Work instructions -
Within the records below, reproduce without change the lines from the line that has "Where should I click to: Click the red-haired" through the line that has "Click the プレビュー", and only those.

☆ ☆ ☆

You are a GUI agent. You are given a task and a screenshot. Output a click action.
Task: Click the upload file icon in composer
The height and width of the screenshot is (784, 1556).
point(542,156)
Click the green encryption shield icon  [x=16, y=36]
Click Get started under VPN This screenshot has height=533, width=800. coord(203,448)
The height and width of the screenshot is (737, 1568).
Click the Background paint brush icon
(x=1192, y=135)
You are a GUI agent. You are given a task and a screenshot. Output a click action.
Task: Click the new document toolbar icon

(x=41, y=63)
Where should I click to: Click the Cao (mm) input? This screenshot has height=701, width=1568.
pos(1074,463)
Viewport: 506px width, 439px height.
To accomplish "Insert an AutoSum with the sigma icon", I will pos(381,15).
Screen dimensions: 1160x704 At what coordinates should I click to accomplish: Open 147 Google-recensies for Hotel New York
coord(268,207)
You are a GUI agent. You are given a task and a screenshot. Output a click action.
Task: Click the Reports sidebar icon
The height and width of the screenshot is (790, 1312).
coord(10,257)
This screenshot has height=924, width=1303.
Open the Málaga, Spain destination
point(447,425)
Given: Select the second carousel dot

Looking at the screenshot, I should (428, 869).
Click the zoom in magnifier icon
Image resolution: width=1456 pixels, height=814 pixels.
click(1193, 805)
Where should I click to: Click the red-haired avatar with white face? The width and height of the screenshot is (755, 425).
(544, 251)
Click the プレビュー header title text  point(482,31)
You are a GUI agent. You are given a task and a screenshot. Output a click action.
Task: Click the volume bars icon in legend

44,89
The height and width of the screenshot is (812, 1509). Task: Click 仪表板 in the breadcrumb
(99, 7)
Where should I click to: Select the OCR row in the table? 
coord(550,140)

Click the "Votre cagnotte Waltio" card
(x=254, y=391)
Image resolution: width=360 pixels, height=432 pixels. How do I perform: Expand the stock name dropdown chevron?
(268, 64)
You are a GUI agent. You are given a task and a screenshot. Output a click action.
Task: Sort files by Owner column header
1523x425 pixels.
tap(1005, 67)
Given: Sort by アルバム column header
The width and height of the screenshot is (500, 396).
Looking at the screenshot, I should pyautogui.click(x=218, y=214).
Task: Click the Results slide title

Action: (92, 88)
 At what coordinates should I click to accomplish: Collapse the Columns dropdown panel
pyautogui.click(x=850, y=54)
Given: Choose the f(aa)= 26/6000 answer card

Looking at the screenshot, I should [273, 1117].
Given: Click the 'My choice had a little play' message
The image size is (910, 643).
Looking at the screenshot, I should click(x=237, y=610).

☆ ☆ ☆

Task answer -
Where should I click to: Click the red-haired avatar with white face? The width and height of the screenshot is (755, 425).
(544, 251)
Click the プレビュー header title text  point(482,31)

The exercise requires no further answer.